#### [Challenge]
Quote the listing below word for word, from the line containing "Given: Switch to the 彩票追号 tab" through the line containing "should pyautogui.click(x=329, y=67).", including both of those lines.

>> Start Supplied entries

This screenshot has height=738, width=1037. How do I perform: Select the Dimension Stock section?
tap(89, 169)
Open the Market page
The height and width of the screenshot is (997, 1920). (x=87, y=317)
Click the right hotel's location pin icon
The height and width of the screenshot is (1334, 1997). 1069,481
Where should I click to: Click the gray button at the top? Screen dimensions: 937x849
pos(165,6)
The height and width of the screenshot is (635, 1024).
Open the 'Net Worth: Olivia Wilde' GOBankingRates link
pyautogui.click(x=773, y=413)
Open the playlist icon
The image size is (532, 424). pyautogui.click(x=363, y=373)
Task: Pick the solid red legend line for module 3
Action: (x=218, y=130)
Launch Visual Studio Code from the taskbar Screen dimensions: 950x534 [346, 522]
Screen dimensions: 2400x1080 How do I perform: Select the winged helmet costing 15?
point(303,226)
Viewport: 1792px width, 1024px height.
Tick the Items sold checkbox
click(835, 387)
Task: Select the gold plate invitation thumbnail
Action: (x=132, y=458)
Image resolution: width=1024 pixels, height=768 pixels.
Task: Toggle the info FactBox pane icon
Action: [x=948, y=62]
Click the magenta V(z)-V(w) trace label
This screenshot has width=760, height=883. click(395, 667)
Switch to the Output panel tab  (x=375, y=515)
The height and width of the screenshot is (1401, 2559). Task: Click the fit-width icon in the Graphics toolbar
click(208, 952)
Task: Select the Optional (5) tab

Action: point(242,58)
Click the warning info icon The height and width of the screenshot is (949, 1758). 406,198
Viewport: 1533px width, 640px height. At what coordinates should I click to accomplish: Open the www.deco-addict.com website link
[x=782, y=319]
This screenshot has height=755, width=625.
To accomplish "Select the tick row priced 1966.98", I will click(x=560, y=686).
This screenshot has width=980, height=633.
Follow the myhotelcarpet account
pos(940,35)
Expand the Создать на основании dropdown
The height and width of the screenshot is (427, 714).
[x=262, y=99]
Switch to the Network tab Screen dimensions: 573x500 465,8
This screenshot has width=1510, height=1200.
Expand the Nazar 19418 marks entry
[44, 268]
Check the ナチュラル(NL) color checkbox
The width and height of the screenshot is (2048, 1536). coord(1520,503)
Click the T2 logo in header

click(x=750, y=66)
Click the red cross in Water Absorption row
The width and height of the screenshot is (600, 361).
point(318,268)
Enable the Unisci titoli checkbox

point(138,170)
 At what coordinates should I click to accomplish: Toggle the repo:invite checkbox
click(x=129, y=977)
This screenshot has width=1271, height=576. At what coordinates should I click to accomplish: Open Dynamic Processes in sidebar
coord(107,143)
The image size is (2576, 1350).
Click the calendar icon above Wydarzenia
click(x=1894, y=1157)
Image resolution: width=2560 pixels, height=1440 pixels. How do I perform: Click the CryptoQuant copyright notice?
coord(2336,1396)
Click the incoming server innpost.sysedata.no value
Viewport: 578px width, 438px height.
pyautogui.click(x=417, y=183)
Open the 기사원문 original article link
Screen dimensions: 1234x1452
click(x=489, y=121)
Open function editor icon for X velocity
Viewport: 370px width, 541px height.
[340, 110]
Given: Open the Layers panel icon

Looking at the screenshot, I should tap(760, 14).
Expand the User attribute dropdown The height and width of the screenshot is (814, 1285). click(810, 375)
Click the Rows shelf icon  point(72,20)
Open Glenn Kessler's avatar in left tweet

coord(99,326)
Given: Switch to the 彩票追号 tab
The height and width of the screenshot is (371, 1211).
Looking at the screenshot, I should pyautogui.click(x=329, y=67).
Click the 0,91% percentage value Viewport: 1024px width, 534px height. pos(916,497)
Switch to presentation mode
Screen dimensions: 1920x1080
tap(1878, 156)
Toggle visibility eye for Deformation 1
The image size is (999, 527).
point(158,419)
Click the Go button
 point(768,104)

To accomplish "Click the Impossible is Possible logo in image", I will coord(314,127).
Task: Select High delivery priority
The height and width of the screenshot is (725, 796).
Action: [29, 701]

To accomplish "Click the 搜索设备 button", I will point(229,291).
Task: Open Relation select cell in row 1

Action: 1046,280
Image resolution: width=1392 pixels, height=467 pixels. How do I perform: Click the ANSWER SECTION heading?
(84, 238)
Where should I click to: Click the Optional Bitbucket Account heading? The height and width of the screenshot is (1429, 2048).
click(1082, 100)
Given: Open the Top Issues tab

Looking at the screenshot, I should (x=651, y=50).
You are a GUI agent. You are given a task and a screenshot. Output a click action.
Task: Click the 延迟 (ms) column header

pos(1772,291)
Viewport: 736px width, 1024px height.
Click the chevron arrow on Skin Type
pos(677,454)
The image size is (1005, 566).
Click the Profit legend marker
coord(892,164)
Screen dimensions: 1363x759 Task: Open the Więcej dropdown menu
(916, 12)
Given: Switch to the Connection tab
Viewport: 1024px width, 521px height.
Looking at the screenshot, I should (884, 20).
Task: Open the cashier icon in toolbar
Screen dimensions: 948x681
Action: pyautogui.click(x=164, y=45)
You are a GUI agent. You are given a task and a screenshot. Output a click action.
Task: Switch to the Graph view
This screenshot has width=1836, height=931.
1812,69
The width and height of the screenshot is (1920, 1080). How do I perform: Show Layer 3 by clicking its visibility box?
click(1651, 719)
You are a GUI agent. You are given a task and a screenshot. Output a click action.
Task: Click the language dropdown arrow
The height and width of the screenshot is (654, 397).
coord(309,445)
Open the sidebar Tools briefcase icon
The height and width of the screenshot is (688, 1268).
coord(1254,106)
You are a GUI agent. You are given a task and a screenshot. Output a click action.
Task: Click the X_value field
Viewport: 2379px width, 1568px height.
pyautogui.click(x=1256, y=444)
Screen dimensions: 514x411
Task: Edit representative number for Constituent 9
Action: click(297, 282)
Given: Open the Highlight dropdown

>> End Supplied entries

#### [Solution for this problem]
Given: Switch to the 彩票追号 tab
The height and width of the screenshot is (371, 1211).
Looking at the screenshot, I should pyautogui.click(x=329, y=67).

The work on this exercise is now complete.